Task requirements:
Format the material below as a numbered list, and leave out any blank lines.

Supplied data:
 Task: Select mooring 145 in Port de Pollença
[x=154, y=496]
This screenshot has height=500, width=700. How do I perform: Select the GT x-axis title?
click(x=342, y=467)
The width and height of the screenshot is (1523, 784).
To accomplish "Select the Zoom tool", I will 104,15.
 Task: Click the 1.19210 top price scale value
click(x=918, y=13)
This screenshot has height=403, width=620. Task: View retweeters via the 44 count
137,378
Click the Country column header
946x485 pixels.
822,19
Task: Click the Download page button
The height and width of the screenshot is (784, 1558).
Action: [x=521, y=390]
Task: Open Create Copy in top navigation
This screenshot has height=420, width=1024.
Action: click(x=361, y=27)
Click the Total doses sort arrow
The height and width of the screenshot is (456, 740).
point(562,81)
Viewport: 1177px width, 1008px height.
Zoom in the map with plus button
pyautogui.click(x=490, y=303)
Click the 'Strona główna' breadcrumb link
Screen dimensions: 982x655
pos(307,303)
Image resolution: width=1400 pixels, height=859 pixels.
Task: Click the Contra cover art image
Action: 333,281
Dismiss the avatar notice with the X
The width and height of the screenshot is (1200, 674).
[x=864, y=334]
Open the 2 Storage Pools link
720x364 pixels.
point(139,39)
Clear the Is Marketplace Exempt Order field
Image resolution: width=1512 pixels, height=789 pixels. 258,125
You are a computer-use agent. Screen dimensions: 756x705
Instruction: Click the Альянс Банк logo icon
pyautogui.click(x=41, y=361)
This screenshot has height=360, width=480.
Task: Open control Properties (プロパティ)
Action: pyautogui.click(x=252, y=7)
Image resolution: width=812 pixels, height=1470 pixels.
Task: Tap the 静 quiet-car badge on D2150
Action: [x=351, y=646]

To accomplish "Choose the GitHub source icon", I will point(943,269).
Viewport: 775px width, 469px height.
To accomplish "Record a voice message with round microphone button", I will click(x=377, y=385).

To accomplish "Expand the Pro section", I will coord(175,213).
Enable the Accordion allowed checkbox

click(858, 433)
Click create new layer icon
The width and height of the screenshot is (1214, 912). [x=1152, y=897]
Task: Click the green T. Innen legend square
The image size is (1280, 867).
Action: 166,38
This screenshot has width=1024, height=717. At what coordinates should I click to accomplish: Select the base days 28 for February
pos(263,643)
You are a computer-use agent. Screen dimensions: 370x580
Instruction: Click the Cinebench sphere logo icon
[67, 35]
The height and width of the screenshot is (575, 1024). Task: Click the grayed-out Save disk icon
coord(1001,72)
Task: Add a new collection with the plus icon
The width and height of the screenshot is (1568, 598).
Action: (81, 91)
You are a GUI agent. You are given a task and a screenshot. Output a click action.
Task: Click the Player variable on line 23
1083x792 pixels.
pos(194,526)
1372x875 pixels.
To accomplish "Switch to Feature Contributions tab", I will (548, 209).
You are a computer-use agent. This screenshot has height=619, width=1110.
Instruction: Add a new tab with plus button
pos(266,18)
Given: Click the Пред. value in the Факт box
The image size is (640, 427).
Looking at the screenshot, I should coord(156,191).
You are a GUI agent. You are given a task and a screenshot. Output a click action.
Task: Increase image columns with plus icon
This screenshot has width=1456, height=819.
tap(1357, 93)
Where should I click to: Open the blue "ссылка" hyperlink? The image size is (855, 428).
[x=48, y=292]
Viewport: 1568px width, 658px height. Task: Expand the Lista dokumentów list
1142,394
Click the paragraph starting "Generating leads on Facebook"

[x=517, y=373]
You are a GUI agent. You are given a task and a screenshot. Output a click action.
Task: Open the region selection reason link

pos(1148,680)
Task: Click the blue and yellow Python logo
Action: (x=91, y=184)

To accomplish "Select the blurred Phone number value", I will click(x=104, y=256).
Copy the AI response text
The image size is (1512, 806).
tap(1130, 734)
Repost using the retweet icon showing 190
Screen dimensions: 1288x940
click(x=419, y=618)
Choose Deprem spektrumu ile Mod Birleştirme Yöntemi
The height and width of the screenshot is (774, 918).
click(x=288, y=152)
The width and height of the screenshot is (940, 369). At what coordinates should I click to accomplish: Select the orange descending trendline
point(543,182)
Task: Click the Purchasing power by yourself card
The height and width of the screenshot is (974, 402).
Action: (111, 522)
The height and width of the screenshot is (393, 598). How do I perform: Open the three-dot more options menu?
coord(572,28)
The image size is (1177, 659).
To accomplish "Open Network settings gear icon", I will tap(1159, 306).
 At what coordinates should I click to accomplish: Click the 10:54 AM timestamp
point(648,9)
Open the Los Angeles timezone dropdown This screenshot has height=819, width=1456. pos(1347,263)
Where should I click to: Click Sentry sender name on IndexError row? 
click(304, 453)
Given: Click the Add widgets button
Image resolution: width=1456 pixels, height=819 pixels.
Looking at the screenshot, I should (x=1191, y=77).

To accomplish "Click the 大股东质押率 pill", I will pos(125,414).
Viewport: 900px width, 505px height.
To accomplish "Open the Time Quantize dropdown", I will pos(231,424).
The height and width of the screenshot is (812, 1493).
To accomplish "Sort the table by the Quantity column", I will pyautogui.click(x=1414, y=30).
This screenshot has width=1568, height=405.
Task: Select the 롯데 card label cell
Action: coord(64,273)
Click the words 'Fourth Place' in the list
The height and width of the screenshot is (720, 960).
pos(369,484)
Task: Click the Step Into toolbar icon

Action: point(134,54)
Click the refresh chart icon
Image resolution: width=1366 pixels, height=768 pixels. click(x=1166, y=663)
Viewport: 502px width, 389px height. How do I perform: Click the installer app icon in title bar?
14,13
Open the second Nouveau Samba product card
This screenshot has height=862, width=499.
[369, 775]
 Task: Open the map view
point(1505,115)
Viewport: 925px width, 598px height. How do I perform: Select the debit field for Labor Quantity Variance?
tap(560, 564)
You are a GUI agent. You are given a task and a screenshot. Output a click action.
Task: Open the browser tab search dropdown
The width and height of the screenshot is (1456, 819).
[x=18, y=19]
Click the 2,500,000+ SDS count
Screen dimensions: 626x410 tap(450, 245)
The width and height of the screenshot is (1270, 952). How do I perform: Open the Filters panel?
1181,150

Worked solution:
1.  Task: Select mooring 145 in Port de Pollença
2. [x=154, y=496]
3. This screenshot has height=500, width=700. How do I perform: Select the GT x-axis title?
4. click(x=342, y=467)
5. The width and height of the screenshot is (1523, 784).
6. To accomplish "Select the Zoom tool", I will 104,15.
7.  Task: Click the 1.19210 top price scale value
8. click(x=918, y=13)
9. This screenshot has height=403, width=620. Task: View retweeters via the 44 count
10. 137,378
11. Click the Country column header
12. 946x485 pixels.
13. 822,19
14. Task: Click the Download page button
15. The height and width of the screenshot is (784, 1558).
16. Action: [x=521, y=390]
17. Task: Open Create Copy in top navigation
18. This screenshot has height=420, width=1024.
19. Action: click(x=361, y=27)
20. Click the Total doses sort arrow
21. The height and width of the screenshot is (456, 740).
22. point(562,81)
23. Viewport: 1177px width, 1008px height.
24. Zoom in the map with plus button
25. pyautogui.click(x=490, y=303)
26. Click the 'Strona główna' breadcrumb link
27. Screen dimensions: 982x655
28. pos(307,303)
29. Image resolution: width=1400 pixels, height=859 pixels.
30. Task: Click the Contra cover art image
31. Action: 333,281
32. Dismiss the avatar notice with the X
33. The width and height of the screenshot is (1200, 674).
34. [x=864, y=334]
35. Open the 2 Storage Pools link
36. 720x364 pixels.
37. point(139,39)
38. Clear the Is Marketplace Exempt Order field
39. Image resolution: width=1512 pixels, height=789 pixels. 258,125
40. You are a computer-use agent. Screen dimensions: 756x705
41. Instruction: Click the Альянс Банк logo icon
42. pyautogui.click(x=41, y=361)
43. This screenshot has height=360, width=480.
44. Task: Open control Properties (プロパティ)
45. Action: pyautogui.click(x=252, y=7)
46. Image resolution: width=812 pixels, height=1470 pixels.
47. Task: Tap the 静 quiet-car badge on D2150
48. Action: [x=351, y=646]
49. To accomplish "Choose the GitHub source icon", I will point(943,269).
50. Viewport: 775px width, 469px height.
51. To accomplish "Record a voice message with round microphone button", I will click(x=377, y=385).
52. To accomplish "Expand the Pro section", I will coord(175,213).
53. Enable the Accordion allowed checkbox
54. click(858, 433)
55. Click create new layer icon
56. The width and height of the screenshot is (1214, 912). [x=1152, y=897]
57. Task: Click the green T. Innen legend square
58. The image size is (1280, 867).
59. Action: 166,38
60. This screenshot has width=1024, height=717. At what coordinates should I click to accomplish: Select the base days 28 for February
61. pos(263,643)
62. You are a computer-use agent. Screen dimensions: 370x580
63. Instruction: Click the Cinebench sphere logo icon
64. [67, 35]
65. The height and width of the screenshot is (575, 1024). Task: Click the grayed-out Save disk icon
66. coord(1001,72)
67. Task: Add a new collection with the plus icon
68. The width and height of the screenshot is (1568, 598).
69. Action: (81, 91)
70. You are a GUI agent. You are given a task and a screenshot. Output a click action.
71. Task: Click the Player variable on line 23
72. 1083x792 pixels.
73. pos(194,526)
74. 1372x875 pixels.
75. To accomplish "Switch to Feature Contributions tab", I will (548, 209).
76. You are a computer-use agent. This screenshot has height=619, width=1110.
77. Instruction: Add a new tab with plus button
78. pos(266,18)
79. Given: Click the Пред. value in the Факт box
80. The image size is (640, 427).
81. Looking at the screenshot, I should coord(156,191).
82. You are a GUI agent. You are given a task and a screenshot. Output a click action.
83. Task: Increase image columns with plus icon
84. This screenshot has width=1456, height=819.
85. tap(1357, 93)
86. Where should I click to: Open the blue "ссылка" hyperlink? The image size is (855, 428).
87. [x=48, y=292]
88. Viewport: 1568px width, 658px height. Task: Expand the Lista dokumentów list
89. 1142,394
90. Click the paragraph starting "Generating leads on Facebook"
91. [x=517, y=373]
92. You are a GUI agent. You are given a task and a screenshot. Output a click action.
93. Task: Open the region selection reason link
94. pos(1148,680)
95. Task: Click the blue and yellow Python logo
96. Action: (x=91, y=184)
97. To accomplish "Select the blurred Phone number value", I will click(x=104, y=256).
98. Copy the AI response text
99. The image size is (1512, 806).
100. tap(1130, 734)
101. Repost using the retweet icon showing 190
102. Screen dimensions: 1288x940
103. click(x=419, y=618)
104. Choose Deprem spektrumu ile Mod Birleştirme Yöntemi
105. The height and width of the screenshot is (774, 918).
106. click(x=288, y=152)
107. The width and height of the screenshot is (940, 369). At what coordinates should I click to accomplish: Select the orange descending trendline
108. point(543,182)
109. Task: Click the Purchasing power by yourself card
110. The height and width of the screenshot is (974, 402).
111. Action: (111, 522)
112. The height and width of the screenshot is (393, 598). How do I perform: Open the three-dot more options menu?
113. coord(572,28)
114. The image size is (1177, 659).
115. To accomplish "Open Network settings gear icon", I will tap(1159, 306).
116.  At what coordinates should I click to accomplish: Click the 10:54 AM timestamp
117. point(648,9)
118. Open the Los Angeles timezone dropdown This screenshot has height=819, width=1456. pos(1347,263)
119. Where should I click to: Click Sentry sender name on IndexError row? 
120. click(304, 453)
121. Given: Click the Add widgets button
122. Image resolution: width=1456 pixels, height=819 pixels.
123. Looking at the screenshot, I should (x=1191, y=77).
124. To accomplish "Click the 大股东质押率 pill", I will pos(125,414).
125. Viewport: 900px width, 505px height.
126. To accomplish "Open the Time Quantize dropdown", I will pos(231,424).
127. The height and width of the screenshot is (812, 1493).
128. To accomplish "Sort the table by the Quantity column", I will pyautogui.click(x=1414, y=30).
129. This screenshot has width=1568, height=405.
130. Task: Select the 롯데 card label cell
131. Action: coord(64,273)
132. Click the words 'Fourth Place' in the list
133. The height and width of the screenshot is (720, 960).
134. pos(369,484)
135. Task: Click the Step Into toolbar icon
136. Action: point(134,54)
137. Click the refresh chart icon
138. Image resolution: width=1366 pixels, height=768 pixels. click(x=1166, y=663)
139. Viewport: 502px width, 389px height. How do I perform: Click the installer app icon in title bar?
140. 14,13
141. Open the second Nouveau Samba product card
142. This screenshot has height=862, width=499.
143. [369, 775]
144.  Task: Open the map view
145. point(1505,115)
146. Viewport: 925px width, 598px height. How do I perform: Select the debit field for Labor Quantity Variance?
147. tap(560, 564)
148. You are a GUI agent. You are given a task and a screenshot. Output a click action.
149. Task: Open the browser tab search dropdown
150. The width and height of the screenshot is (1456, 819).
151. [x=18, y=19]
152. Click the 2,500,000+ SDS count
153. Screen dimensions: 626x410 tap(450, 245)
154. The width and height of the screenshot is (1270, 952). How do I perform: Open the Filters panel?
155. 1181,150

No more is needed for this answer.